By Leika Kihara
TOKYO (Reuters) -Japan stands ready to take all possible measures to counter excessively volatile currency movements, Chief Cabinet Secretary Yoshimasa Hayashi said on Tuesday, keeping markets alert to the possibility of renewed intervention to support the yen.
Bank of Japan data released on Tuesday showed Tokyo spent 2.14 trillion yen ($13.5 billion) on interventions last Friday. Combined with the estimated amount spent on Thursday, Japan is believed to have bought almost 6 trillion yen through intervention last week.
“It is important that exchange rates move stably to reflect fundamentals. Excessive volatility is undesirable,” Hayashi told a regular news conference before the release of the BOJ data.

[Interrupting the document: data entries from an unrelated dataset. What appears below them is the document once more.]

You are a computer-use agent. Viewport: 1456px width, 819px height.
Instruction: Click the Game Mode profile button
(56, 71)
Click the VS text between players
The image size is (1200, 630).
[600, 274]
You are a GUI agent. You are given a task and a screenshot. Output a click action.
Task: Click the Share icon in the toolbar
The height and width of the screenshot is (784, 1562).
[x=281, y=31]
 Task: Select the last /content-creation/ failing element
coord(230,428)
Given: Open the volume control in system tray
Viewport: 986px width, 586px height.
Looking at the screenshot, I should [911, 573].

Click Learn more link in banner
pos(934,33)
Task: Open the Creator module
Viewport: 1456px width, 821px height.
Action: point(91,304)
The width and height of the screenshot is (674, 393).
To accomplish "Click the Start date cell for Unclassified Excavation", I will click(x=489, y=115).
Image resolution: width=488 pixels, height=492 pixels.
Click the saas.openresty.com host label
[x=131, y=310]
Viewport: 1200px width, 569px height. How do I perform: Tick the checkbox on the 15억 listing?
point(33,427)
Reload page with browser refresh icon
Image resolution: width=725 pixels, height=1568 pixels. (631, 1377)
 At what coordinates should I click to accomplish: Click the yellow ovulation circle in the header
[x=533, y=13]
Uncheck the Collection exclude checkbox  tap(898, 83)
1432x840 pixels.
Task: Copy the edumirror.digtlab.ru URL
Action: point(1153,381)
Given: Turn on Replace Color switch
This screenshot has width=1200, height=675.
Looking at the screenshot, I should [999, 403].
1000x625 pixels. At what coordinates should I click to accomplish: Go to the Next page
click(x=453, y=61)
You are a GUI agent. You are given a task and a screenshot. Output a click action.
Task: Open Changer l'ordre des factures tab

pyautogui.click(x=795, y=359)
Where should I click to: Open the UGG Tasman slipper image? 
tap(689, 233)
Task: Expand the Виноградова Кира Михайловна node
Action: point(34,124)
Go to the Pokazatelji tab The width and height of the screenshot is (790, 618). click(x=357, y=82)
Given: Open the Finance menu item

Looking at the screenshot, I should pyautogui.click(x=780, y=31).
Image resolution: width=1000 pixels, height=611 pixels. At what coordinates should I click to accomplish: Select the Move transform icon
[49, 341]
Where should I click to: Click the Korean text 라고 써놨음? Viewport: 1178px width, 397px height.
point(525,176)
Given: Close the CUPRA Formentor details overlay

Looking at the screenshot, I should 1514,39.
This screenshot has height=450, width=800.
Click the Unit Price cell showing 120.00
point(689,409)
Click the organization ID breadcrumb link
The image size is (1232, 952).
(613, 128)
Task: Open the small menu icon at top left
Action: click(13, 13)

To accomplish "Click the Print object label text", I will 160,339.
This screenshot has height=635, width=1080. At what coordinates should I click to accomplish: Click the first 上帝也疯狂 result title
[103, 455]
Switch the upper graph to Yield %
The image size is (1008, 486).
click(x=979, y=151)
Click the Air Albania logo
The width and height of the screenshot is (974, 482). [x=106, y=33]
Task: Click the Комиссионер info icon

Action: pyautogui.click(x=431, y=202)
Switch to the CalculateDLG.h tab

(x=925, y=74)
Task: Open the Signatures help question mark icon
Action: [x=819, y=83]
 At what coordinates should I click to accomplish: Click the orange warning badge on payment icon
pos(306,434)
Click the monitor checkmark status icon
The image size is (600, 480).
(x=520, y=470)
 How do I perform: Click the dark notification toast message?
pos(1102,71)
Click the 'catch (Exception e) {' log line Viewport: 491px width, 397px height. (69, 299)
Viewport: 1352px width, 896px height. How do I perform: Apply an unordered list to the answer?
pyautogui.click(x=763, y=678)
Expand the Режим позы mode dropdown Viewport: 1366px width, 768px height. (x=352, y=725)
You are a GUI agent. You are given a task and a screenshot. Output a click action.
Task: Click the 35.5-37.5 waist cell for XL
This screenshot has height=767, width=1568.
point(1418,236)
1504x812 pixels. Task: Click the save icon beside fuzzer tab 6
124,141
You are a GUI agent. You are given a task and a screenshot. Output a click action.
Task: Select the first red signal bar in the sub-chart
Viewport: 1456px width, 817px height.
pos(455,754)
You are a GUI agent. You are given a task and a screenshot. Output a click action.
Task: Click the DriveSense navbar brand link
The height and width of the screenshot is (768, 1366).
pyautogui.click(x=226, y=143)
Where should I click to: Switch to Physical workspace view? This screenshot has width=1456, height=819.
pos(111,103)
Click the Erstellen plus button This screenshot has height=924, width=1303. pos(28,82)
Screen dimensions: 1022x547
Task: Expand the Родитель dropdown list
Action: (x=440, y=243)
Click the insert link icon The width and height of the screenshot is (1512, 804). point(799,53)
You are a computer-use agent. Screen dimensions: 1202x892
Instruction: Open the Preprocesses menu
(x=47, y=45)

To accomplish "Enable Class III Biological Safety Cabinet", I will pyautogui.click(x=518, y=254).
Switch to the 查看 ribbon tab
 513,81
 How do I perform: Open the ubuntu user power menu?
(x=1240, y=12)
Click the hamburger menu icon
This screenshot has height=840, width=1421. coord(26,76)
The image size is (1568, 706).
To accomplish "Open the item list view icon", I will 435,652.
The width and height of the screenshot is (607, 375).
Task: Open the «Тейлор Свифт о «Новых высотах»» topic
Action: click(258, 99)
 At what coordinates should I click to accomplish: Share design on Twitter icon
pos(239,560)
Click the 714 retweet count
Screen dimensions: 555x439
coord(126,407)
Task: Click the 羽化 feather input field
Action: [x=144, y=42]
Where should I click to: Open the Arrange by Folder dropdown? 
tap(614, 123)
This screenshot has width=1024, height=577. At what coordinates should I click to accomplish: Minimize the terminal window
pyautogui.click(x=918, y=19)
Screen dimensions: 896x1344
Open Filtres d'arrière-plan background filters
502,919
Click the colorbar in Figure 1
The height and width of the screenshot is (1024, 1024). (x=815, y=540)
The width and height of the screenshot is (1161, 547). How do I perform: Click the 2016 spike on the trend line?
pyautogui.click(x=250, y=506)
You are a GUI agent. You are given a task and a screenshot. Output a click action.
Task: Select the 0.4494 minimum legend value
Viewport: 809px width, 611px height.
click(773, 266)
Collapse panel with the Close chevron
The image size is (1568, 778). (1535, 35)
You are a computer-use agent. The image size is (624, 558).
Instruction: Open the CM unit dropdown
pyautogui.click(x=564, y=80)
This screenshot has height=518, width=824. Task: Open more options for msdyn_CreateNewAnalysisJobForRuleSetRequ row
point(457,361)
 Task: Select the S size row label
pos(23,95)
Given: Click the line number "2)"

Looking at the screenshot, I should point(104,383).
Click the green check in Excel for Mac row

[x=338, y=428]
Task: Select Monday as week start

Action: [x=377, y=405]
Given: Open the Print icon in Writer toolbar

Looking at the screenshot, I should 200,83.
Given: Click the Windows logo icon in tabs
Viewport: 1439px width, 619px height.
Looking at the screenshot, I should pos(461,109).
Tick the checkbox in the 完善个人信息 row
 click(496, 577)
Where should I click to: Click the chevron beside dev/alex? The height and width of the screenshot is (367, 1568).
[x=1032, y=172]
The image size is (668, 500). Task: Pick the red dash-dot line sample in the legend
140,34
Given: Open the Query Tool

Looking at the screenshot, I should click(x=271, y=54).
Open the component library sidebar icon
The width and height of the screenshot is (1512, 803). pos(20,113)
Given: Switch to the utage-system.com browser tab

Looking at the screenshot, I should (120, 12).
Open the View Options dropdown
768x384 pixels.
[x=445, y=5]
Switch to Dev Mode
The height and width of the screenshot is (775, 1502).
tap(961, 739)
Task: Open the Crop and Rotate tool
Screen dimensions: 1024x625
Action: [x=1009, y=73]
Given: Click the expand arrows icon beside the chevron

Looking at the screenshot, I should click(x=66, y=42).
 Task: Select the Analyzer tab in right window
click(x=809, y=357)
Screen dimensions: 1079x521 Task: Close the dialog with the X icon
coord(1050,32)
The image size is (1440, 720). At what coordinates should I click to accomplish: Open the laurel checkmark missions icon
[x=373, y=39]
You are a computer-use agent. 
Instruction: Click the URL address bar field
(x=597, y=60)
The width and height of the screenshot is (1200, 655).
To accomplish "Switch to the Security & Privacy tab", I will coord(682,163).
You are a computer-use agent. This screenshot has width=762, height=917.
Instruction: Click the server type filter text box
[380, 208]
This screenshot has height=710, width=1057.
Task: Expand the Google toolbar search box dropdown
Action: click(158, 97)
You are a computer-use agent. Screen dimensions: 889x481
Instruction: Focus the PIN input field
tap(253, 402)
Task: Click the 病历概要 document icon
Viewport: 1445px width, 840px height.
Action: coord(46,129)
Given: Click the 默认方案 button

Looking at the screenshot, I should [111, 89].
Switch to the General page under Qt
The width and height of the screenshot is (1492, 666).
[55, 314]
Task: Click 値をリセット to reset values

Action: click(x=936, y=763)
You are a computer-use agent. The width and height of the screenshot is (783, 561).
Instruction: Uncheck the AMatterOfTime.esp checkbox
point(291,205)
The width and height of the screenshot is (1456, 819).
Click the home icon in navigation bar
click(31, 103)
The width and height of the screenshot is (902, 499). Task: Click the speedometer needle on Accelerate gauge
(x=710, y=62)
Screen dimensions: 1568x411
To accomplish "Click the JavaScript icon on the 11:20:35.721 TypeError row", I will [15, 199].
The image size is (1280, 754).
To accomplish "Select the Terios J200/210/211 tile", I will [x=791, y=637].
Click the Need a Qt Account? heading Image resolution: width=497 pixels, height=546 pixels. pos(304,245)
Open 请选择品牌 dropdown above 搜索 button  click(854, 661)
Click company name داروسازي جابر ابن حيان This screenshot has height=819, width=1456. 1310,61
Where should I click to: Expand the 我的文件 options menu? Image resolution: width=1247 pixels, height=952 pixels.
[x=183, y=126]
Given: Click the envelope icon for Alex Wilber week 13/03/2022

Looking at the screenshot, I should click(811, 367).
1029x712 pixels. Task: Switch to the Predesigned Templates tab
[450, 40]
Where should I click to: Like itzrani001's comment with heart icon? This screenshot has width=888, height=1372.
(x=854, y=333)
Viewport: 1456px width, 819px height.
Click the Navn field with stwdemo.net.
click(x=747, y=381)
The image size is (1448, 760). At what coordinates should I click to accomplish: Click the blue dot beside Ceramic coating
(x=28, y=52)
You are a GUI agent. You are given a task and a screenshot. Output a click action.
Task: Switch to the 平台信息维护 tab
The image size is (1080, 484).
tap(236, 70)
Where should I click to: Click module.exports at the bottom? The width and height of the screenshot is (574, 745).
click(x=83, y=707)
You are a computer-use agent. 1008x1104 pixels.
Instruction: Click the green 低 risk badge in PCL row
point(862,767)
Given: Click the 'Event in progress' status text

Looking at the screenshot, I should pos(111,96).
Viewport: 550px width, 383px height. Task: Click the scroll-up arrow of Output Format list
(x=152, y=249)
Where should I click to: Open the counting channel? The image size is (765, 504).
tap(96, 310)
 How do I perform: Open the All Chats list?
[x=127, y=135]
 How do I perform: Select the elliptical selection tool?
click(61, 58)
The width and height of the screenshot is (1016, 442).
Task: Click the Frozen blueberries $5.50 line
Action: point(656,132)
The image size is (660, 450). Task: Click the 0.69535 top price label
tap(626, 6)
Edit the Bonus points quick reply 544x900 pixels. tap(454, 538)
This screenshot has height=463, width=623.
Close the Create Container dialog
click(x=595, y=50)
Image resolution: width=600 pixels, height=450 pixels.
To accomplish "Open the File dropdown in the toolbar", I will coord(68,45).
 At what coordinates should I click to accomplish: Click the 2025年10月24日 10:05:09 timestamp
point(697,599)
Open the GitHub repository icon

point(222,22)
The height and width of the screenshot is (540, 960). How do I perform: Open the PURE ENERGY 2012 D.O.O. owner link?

“We will closely monitor exchange rate developments and stand ready to take all possible measures,” he said.
Hayashi declined to comment when asked whether Tokyo intervened in the currency market last week to support the yen for two days in a row.
Japanese authorities have recently made it standard practice not to confirm whether or not they have intervened in the foreign exchange market.
But traders suspect Tokyo has intervened in the market to lift a currency that has fallen to a 38-year low, once on Thursday after a cooler-than-expected inflation report in the US caused a jump in the yen. and again on Friday.
The yen rose 3% against the dollar to 157.40 after Thursday’s suspected intervention.
But it lost most of its ground and stood at 158.45 on Tuesday, not far from the 160 mark seen as Japanese authorities’ line for currency intervention.
Some analysts see similarities between last week’s suspected intervention and May 1, when Fed Chairman Jerome Powell’s dovish comments weighed on the dollar.
In both cases, Tokyo likely intervened when the dollar was already trailing against the yen, said Masafumi Yamamoto, chief currency strategist at Mizuho Securities.
“This time the intervention came at a time when the dollar/yen was not necessarily rising sharply,” he said. “This suggests that authorities were more concerned about the level of the yen, which is below 160 (against the dollar), and rather about the speed of the decline.”
While a weak yen provides a boost to exporters, it has become a concern for Japanese policymakers as it hurts consumption by inflating the cost of importing fuel and food.
Markets are turning their attention to the Bank of Japan’s two-day policy meeting ending on July 31, with some traders betting that interest rates could be raised from current near-zero levels to help slow the yen’s decline.